_RECORDS FOR THE EXERCISE_.
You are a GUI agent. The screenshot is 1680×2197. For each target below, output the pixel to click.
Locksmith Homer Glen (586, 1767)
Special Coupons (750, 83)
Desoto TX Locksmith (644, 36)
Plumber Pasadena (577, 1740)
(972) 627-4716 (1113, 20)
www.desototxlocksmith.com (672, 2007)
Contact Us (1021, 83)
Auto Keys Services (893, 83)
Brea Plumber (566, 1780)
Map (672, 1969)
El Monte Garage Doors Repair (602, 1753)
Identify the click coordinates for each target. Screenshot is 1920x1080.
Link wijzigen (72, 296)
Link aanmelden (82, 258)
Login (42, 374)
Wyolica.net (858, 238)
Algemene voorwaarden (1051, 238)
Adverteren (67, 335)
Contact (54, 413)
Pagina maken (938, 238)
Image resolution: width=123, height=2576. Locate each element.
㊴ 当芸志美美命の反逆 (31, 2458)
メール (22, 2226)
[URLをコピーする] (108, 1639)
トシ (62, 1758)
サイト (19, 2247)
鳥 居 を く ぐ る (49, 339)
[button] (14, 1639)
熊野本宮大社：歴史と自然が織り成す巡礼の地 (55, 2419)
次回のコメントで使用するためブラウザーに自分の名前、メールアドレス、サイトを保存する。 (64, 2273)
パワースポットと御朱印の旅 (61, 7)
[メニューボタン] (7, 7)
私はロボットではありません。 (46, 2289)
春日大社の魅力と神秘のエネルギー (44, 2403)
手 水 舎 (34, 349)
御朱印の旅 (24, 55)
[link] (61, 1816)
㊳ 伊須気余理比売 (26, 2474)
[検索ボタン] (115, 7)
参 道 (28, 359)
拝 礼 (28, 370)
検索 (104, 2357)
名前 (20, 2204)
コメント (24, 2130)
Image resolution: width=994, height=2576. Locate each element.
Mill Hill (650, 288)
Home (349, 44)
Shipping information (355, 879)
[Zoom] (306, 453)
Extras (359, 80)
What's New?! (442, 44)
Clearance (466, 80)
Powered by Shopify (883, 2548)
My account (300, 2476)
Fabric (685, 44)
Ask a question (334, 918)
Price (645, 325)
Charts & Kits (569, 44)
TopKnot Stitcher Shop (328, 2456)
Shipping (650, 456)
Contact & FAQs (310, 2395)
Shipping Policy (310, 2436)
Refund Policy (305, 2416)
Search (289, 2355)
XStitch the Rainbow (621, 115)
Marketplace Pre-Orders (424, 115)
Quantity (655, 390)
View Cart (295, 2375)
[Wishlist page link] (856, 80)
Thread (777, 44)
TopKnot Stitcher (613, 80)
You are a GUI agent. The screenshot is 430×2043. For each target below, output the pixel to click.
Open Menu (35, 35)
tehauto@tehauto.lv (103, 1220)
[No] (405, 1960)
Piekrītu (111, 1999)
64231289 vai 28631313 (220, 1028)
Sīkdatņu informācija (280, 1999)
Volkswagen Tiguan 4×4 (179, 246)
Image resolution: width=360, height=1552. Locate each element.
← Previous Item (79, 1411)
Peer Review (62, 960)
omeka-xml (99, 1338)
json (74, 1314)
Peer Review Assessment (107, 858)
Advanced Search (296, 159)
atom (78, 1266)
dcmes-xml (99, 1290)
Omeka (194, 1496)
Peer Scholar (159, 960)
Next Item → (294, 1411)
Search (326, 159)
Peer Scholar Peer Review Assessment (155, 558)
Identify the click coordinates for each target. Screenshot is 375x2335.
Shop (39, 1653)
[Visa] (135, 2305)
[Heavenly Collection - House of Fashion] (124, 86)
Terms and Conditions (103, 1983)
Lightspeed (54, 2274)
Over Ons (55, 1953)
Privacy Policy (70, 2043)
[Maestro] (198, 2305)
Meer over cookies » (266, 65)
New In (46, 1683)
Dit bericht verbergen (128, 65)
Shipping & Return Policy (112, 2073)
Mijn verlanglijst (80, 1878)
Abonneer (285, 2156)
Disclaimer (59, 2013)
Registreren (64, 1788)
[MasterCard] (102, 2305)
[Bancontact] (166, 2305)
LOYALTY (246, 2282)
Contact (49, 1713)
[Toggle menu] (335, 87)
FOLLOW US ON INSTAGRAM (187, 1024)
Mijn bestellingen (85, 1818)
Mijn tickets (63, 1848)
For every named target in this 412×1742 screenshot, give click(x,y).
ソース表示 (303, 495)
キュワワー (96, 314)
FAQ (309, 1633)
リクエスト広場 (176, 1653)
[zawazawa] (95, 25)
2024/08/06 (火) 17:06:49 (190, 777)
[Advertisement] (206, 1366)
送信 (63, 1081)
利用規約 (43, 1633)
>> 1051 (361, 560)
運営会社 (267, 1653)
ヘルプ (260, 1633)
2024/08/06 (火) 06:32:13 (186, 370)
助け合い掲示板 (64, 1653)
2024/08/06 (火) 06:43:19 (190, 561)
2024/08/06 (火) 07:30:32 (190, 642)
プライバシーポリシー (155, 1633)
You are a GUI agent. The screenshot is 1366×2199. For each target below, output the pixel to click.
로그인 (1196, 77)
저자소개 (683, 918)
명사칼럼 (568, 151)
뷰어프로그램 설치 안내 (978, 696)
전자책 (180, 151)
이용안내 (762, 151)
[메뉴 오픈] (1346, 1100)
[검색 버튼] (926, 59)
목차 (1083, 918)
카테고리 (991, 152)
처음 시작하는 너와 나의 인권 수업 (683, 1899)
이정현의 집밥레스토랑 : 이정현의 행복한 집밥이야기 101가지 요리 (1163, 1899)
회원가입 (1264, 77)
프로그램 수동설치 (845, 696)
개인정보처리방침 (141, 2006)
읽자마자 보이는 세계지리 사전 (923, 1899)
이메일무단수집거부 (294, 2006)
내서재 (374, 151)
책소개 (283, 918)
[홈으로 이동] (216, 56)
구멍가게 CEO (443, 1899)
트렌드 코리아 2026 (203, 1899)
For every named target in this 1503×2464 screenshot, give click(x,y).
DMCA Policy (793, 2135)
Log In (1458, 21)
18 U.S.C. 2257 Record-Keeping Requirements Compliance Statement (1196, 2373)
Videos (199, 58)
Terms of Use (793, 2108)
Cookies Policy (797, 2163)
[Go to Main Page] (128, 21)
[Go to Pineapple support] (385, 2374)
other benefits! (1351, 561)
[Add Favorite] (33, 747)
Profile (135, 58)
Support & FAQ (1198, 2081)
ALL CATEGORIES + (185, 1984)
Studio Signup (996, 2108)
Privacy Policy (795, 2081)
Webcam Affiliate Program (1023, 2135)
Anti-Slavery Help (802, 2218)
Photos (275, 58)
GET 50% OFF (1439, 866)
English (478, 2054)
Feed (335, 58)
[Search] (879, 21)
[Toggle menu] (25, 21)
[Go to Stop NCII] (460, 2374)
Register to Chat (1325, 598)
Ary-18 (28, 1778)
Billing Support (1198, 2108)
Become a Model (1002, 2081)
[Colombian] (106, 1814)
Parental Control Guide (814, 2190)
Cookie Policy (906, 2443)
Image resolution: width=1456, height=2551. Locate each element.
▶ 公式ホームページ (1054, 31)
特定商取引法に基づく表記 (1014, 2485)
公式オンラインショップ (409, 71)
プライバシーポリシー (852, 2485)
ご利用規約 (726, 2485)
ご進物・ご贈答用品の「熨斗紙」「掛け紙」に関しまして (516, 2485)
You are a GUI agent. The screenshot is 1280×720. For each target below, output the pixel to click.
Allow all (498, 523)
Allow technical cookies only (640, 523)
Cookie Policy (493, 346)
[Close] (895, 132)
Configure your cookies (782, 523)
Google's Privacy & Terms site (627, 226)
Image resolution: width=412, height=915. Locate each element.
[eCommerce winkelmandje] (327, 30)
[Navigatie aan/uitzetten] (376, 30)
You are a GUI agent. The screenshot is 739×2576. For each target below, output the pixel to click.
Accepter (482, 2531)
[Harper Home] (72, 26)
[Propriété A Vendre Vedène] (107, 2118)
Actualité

_EXERCISE_. What lines in the listing above hold the string "Allow"? List them.

_RESULT FOR THIS EXERCISE_.
Allow all (498, 523)
Allow technical cookies only (640, 523)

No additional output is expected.